Folha de S. Paulo
Disputa entre Trump e Musk expõe pontos
fracos da democracia americana e põe apoiadores em dissonância cognitiva que
pode ter efeito salutar
Dois egos desproporcionalmente grandes não
podem ocupar o mesmo espaço de poder ao mesmo tempo. À luz da psicologia, um
rompimento entre Donald Trump e Elon Musk era
mais ou menos inevitável. Ainda assim, surpreendem a velocidade
da deterioração da relação entre os dois e os termos
fortes com os quais um qualifica o outro agora.
As divergências entre o par vinham se acumulando já havia algum tempo, mas apenas uma semana atrás eles ainda tentavam dar um ar de civilidade ao divórcio. Na sexta-feira (30), Trump organizou na Casa Branca uma despedida para Musk, que deixava o governo para cuidar de suas empresas. Ali trocaram palavras elogiosas e juraram amor eterno.

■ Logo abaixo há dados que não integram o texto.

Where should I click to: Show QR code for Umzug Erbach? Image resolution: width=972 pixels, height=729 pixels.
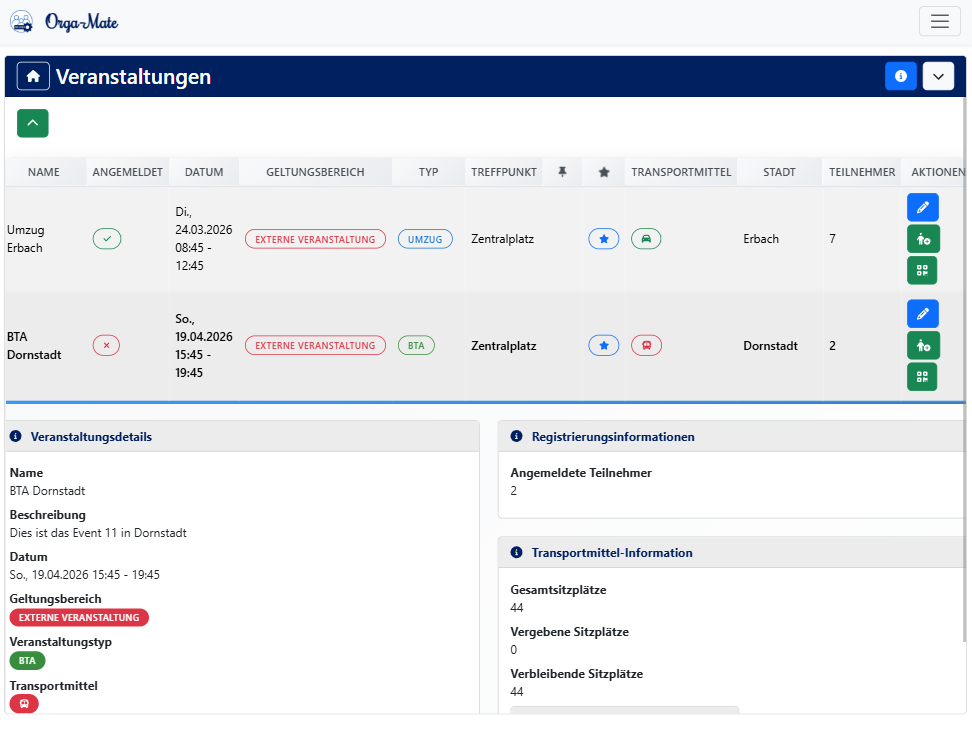coord(922,270)
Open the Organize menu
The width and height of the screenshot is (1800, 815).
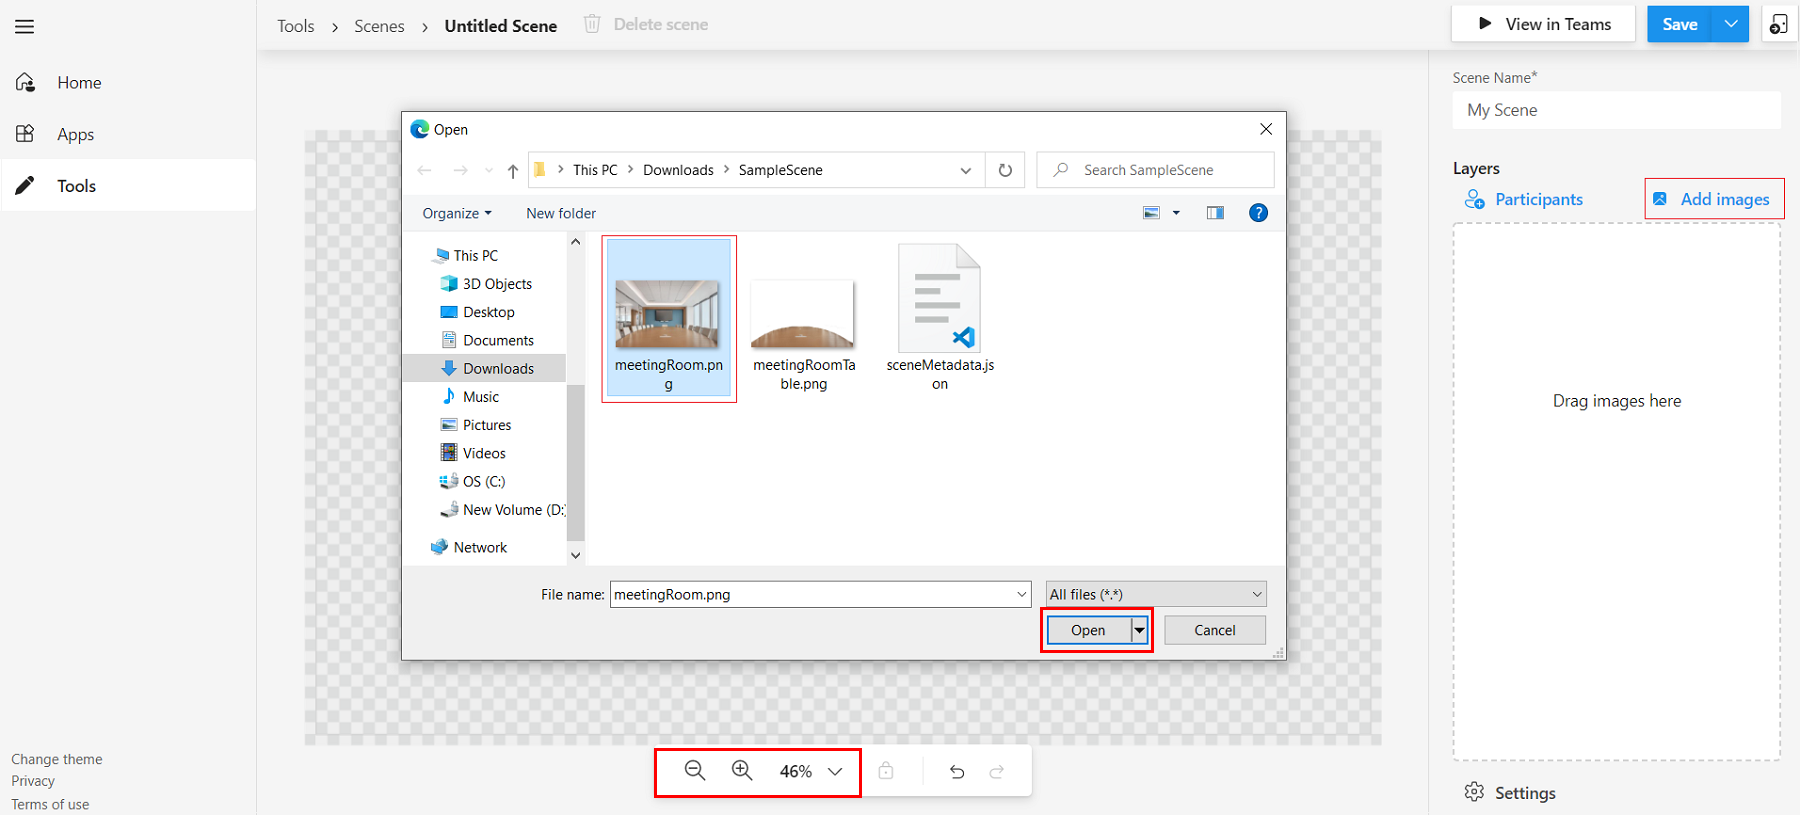(457, 213)
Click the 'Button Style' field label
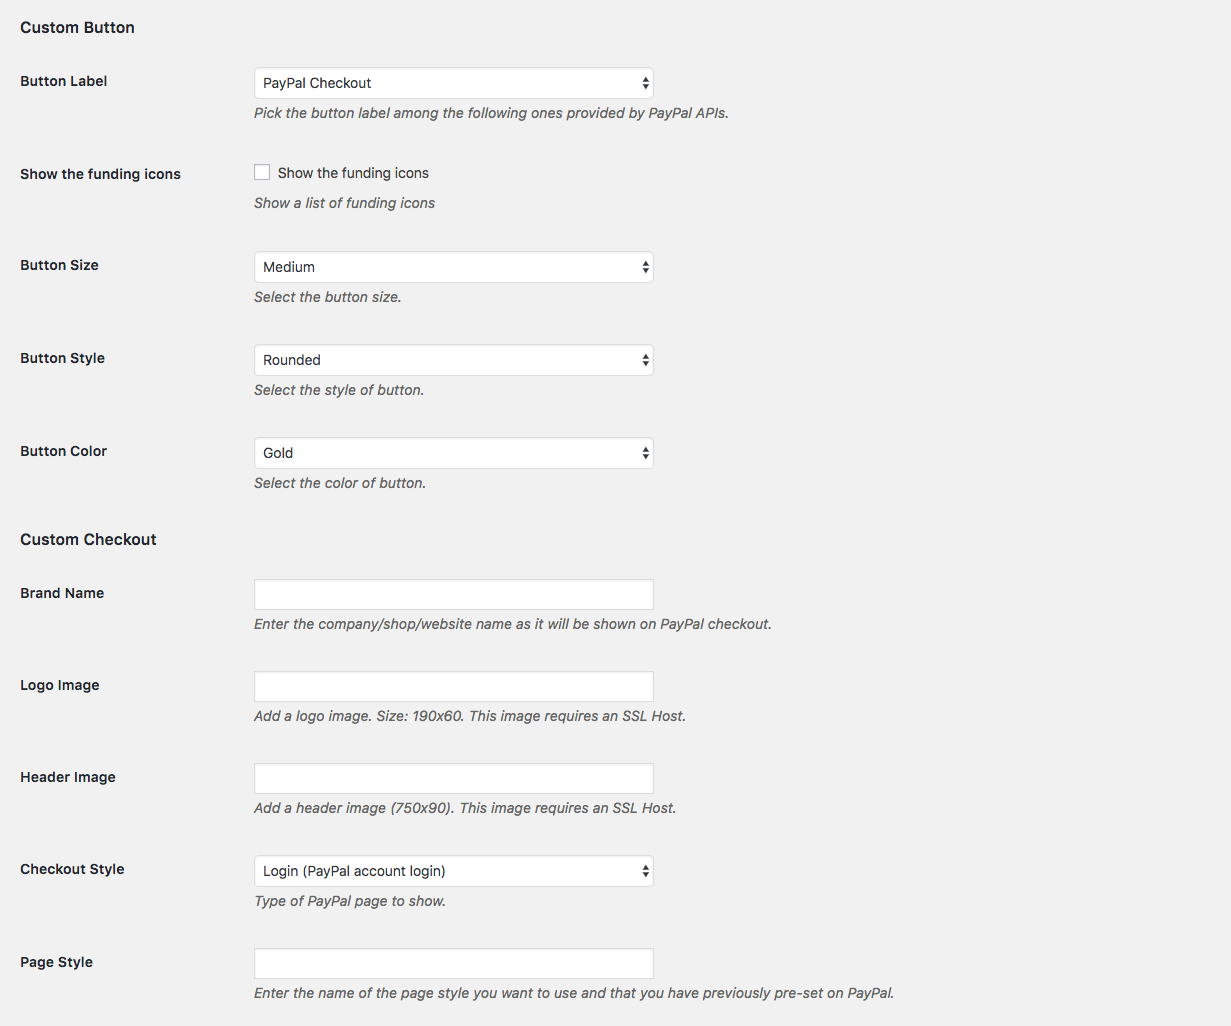Viewport: 1231px width, 1026px height. [x=62, y=358]
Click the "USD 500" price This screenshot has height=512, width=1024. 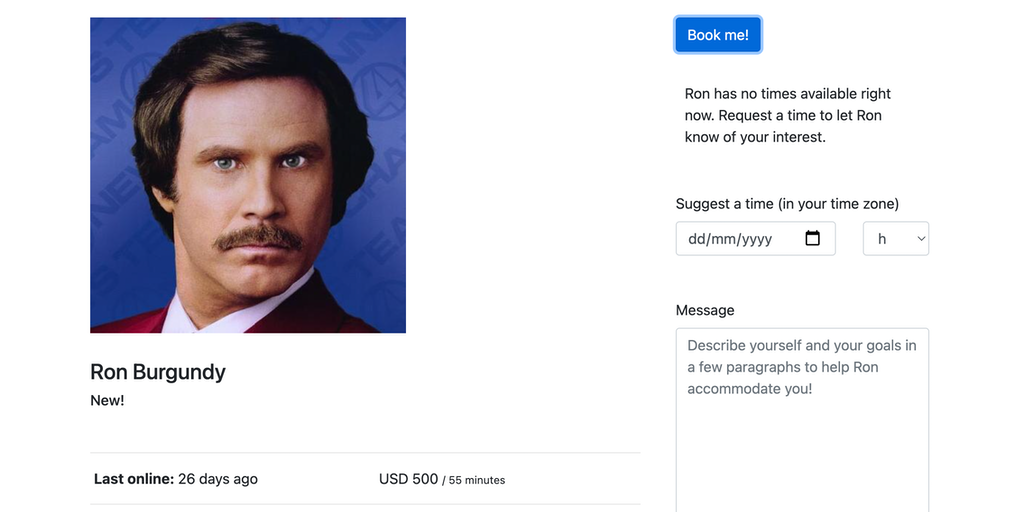(408, 479)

Na quinta (5), a eternidade acabou. A amizade
inquebrantável deu lugar a asperezas, que incluíram insinuação de envolvimento
com pedofilia, pedido de impeachment e ameaça de retaliações bilionárias, tudo
em estilo ultra-hiperbólico. Se há algo que as redes sociais favorecem, é a
escalada de conflitos interpessoais.
Eu estaria mentindo se não dissesse que estou
me divertindo a valer com a contenda. Mas há mais coisas em jogo aqui do que o
deleite de quem não gosta de Trump nem de Musk. Como escrevi há pouco aqui,
baixaria também é informação.
A disputa escancara pontos fracos da
democracia americana, em especial no que diz respeito ao financiamento de
campanhas e na posterior retribuição de doadores com favores do governo. Se
tivessem juízo, legisladores e magistrados começariam a repensar essas
questões.
A refrega também pode ter o efeito de
despertar alguns eleitores e políticos republicanos de seu sonho dogmático. Sei
que estou sendo mais otimista do que recomenda a prudência, mas não é
impossível que alguns indivíduos que são fãs tanto de Trump como de Musk
resolvam a dissonância cognitiva que o embate entre eles impõe afastando-se de
ambos. Afinal, se eles sempre dizem verdades, nenhum dos dois presta; se
mentem, então não havia razão para idolatrá-los.
Sob vários aspectos, é uma briga didática.